Esa ruta...

El aire fresco que envuelve a las 6 de la mañana. El inicio del camino, con los primeros rayos de sol en el horizonte, pasando entre campos de cerezos y viñas. Esos kilómetros iniciales tan familiares pero a la vez tan olvidados en el pozo de los años. Ese puerto, ahí, esperando, como lo hizo aquella primera vez en la que no conseguí vencerle. Esas primeras rampas duras, con ese asfalto descarnado, en una carretera solitaria que me hace sentir más acompañado que nunca. Esa lucha cortés entre la montaña y el ciclista que no tiene prisa, sólo un objetivo, que no es otro que llegar a lo más alto sabiendo que esa ascensión no es una más, sino que esconde en su interior recuerdos de juventud, preocupaciones y alegrías que ya pasaron, personas que cambiaron o que ya no están. 

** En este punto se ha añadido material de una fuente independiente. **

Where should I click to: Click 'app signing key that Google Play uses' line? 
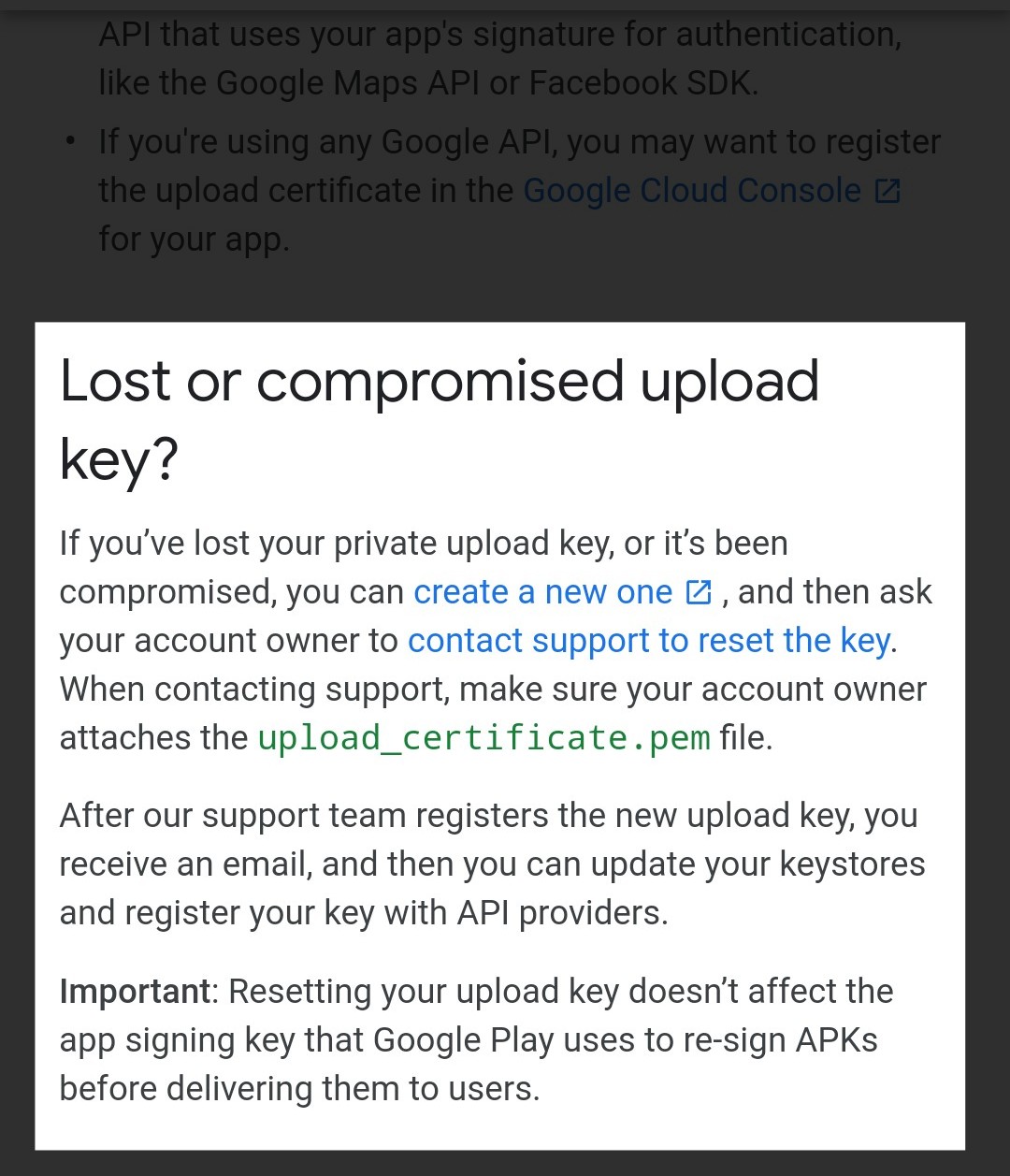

Ese momento de coronar, abriéndose una llanura eterna ante los ojos, justo antes de emprender viaje por rectas inacabables, cruzando entre campos cubiertos de amarillo, solitario en un paraje donde otros vehículos parecen no haber acertado a llegar. La llegada a la capital de la comarca, todavía entre las sábanas, quieta, apaciguada, que propone aminorar para no molestar, buscando el mejor camino que devuelva a las solitarias carreteras. 

Los penúltimos kilómetros, esos que siempre son los más duros de recorrer mentalmente, aquellos que preceden lo esperado y temido, los que no se acaban nunca e impacientan. El último puerto, el que retorna a la realidad, en el que hay que exprimirse al máximo, el que hay que disfrutar ante la poca certeza de volverlo a ascender en otra ocasión. 

El final, la satisfacción, el objetivo cumplido, el sueño realizado, la constatación de que a veces la felicidad no se encuentra lejos sino al alcance de la mano, y que la vida se nutre de pequeñas cosas que alimentan como los mejores manjares.